陸軍衛戍病院熱海分院、鉄道省熱海線建設事務所熱海出張所、鉄道工業株式合資会社、沼津区裁判所熱海出張所、警察署、郵便電信局、熱海銀行及御殿場、駿河、御厨三銀行支店、町役場、小学校、富士水電会社熱海変壓所、熱海軽鉄停車場あり。

【陸軍衛戍病院熱海分院】

 松方、浅野、鍋島、蜂須賀各侯、渡邊伯、鳥尾、曾我、三浦、渡邊各子、後藤、森村、佐藤、尾崎、各保各男、佐藤、佐々木清野三博士、藤田、大倉、村井、柴、渡邊、其の他貴顕紳士の別所を営むものの僂指(るし)するに遑(いとま)あらずして。

 温泉旅館は、街区枢要の地に軒を並べて聳立し、各戸、傾斜に沿うて建築セルものから、坐ながらにして、眺望を恣にするを得べく、規模の宏大にして壮麗なる設備の完整して、清浄なる其の大なるものは、各室百に垂(なんな)んとす。
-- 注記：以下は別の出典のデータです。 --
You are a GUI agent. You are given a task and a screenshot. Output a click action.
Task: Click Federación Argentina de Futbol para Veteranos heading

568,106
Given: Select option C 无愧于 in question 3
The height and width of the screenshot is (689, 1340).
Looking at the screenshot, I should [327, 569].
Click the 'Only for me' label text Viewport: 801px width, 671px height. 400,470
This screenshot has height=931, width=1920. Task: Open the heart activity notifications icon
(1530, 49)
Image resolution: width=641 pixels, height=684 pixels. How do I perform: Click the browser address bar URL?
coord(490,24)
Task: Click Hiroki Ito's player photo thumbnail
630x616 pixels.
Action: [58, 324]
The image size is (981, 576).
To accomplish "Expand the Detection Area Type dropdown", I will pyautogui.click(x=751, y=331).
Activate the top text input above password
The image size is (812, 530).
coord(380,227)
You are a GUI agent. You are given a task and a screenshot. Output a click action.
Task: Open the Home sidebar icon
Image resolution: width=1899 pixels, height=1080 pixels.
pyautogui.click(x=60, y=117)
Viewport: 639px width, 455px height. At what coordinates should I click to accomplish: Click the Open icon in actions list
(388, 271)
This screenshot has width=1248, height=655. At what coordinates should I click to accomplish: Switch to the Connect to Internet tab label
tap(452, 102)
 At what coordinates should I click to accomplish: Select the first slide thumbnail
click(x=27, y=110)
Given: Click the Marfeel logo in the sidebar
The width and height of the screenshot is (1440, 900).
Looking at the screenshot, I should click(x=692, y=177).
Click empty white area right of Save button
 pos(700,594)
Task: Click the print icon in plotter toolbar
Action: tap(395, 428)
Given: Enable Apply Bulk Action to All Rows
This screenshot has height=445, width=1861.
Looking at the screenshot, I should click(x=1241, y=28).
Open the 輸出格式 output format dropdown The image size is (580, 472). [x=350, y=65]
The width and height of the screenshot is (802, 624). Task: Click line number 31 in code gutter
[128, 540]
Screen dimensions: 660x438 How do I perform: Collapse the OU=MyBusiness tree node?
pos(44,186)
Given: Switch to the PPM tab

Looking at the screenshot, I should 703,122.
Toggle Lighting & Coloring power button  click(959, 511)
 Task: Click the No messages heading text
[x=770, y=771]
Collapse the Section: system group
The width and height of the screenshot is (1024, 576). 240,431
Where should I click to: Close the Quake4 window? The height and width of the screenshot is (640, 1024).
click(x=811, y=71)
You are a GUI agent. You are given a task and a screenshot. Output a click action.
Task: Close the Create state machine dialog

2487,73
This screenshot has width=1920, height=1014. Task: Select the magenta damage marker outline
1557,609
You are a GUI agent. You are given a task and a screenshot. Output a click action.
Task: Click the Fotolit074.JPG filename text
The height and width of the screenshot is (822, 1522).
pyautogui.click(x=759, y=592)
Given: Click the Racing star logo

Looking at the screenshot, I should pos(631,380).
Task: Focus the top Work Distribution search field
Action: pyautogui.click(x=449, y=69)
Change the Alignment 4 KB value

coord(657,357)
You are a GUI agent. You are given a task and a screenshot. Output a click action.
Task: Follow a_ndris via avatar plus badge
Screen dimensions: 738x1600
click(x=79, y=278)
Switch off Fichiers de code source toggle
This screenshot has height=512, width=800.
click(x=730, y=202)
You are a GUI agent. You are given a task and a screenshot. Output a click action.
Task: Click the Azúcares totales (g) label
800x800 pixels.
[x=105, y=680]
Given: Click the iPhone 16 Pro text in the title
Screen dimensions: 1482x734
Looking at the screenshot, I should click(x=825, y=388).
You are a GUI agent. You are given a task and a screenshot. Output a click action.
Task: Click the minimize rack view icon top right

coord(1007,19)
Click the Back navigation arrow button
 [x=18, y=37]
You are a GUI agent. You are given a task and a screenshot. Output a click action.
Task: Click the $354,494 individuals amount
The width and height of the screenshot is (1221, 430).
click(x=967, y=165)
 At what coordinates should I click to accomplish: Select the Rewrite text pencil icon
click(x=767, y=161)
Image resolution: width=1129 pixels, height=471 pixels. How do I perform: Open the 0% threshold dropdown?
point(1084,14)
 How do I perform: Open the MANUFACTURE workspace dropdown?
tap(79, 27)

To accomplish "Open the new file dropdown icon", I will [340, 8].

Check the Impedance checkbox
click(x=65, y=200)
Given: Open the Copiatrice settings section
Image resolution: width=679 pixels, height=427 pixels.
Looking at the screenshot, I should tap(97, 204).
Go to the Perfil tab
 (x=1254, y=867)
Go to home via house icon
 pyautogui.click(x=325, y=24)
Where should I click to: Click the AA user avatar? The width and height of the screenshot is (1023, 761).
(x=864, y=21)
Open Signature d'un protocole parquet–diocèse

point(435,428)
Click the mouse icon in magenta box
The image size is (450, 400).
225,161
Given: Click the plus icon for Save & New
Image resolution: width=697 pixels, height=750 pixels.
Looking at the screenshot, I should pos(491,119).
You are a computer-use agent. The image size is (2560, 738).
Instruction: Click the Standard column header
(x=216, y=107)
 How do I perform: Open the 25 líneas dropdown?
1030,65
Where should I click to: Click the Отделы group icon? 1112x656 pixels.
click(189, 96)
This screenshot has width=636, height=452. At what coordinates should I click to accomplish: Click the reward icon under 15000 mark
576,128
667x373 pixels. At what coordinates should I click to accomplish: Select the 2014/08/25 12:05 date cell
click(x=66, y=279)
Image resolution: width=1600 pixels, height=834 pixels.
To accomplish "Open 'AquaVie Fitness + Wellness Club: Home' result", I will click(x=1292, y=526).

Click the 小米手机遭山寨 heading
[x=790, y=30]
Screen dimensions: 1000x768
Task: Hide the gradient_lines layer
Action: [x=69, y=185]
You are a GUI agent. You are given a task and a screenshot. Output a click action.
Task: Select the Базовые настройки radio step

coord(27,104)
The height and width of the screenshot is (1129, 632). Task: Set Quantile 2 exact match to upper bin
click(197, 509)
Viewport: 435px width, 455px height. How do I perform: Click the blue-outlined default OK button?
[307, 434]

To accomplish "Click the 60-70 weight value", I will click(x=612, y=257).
もしそれ、魚貝類、野菜類の豊富にして新鮮なるは、顧客の満悦を購うに足るべきである。


■娯楽機関

 消閑の娯楽機関として、噏気館、常設電気館、末廣演芸館、撞球場、囲碁倶楽部、大弓場、射的場其の他がある。なかんづく、
噏気館内には、町立図書館、噏気室、娯楽室、遊泳自在の大浴場、温泉組合取締所等あり。